(Text block):

The Afghan peace talks being held in Doha, Qatar represent a glimmer of hope for the people of Afghanistan. They offer the prospect of a possible cessation of the daily violence and atrocities the people of Afghanistan face and the establishment of a stable governing body, returning fundamental rights to all Afghanistan’s citizens, especially its women. While the host of issues being discussed in Doha are crucial, women’s rights is an issue that is consistently avoided and swept aside.
The issue of women’s rights in Afghanistan has had plenty of media coverage over the years, with various governments and international organisations denouncing the lack of rights for Afghan women. The lack of basic rights for women is as detrimental to Afghan society. Women and girls have borne the brunt of violence and instability throughout the years of conflict, only to be heightened by the COVID-19 pandemic.
Prior to the era of Taliban rule that commenced in the second half of the 1990s, women were active members of Afghan society. At that time 70% of teachers in Kabul were women. Once the Taliban came to power, women’s fundamental rights to education were revoked and the co-educational system in Afghanistan was dismantled, making multiple state run schools into all boys schools. One of the Taliban’s edicts in 1997 called for a nationwide ban on public education for all women and girls. As a result of this, and despite efforts by many women intent on educating their daughters despite the restrictions, literacy rates in the country fell to some of the lowest in the world, 13% in urban areas and as low as 3% in some rural areas. Some women set up schools for girls in private homes despite the increasingly oppressive environment and increasing violence toward those who dared oppose the Taliban and their restrictions.
The Taliban didn’t just restrict the right to education for women and girls but also the right to seek employment. In 1997, the Taliban banned women from working in public places. Bans on the freedom of movement and degrading access to health care for women made matters worse. With a majority of hospitals destroyed during the civil war and the rest located only in urban centres, infant mortality rates increased along with the chances of a mother dying during childbirth.
Despite more than a decade passing since the Taliban were removed from power, equal protection and rights for women still seems a long way off. This, coupled with the seemingly imminent withdrawal of foreign troops, means that the issue of fighting for women’s rights may be put on the back burner in Kabul, undoing considerable work done by women to achieve some progress on the issue.
Despite the international community hoping for the US to play a more significant role in pushing for women’s rights in Afghanistan they have largely failed to do so. In the recent 2020 Afghanistan Conference, the US encouraged Afghanistan to prioritise the “protection of the rights of women and girls”. The problem however arises when this commitment remains an encouragement on paper and does not translate into actual policy. The Trump administration just this past February signed a deal with the Taliban which in summation focussed on a ceasefire, withdrawal of foreign forces, intra-Afghan negotiations and counter-terrorism measures. Unfortunately, amongst all these points, there were none that ensured a commitment to working toward the betterment of women’s rights in Afghanistan. A reduced US presence in Afghanistan may pave the way for a greater role by other powers. Countries such as China, Iran, India, Russia and Pakistan already play a role in Afghanistan and a greater commitment on their part to further stability and creating an environment where women’s issues can be heard and worked on would go a long way, not just for Afghanistan but also for creating a more prosperous region.

(Dataset excerpt):
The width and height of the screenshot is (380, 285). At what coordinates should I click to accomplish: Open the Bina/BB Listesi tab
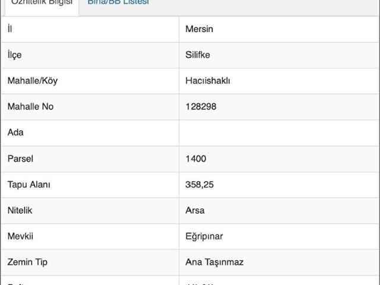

(Tasks and exercises):
[a] List the points that, according to the article on women's rights in Afghanistan above, the deal the Trump administration signed with the Taliban focused on.
[b] Translate this sentence from the article on women's rights in Afghanistan into Spanish: "In 1997, the Taliban banned women from working in public places."

(Answers by item number):
[a]
- A ceasefire
- Withdrawal of foreign forces
- Intra-Afghan negotiations
- Counter-terrorism measures

[b] En 1997, los talibanes prohibieron a las mujeres trabajar en lugares públicos.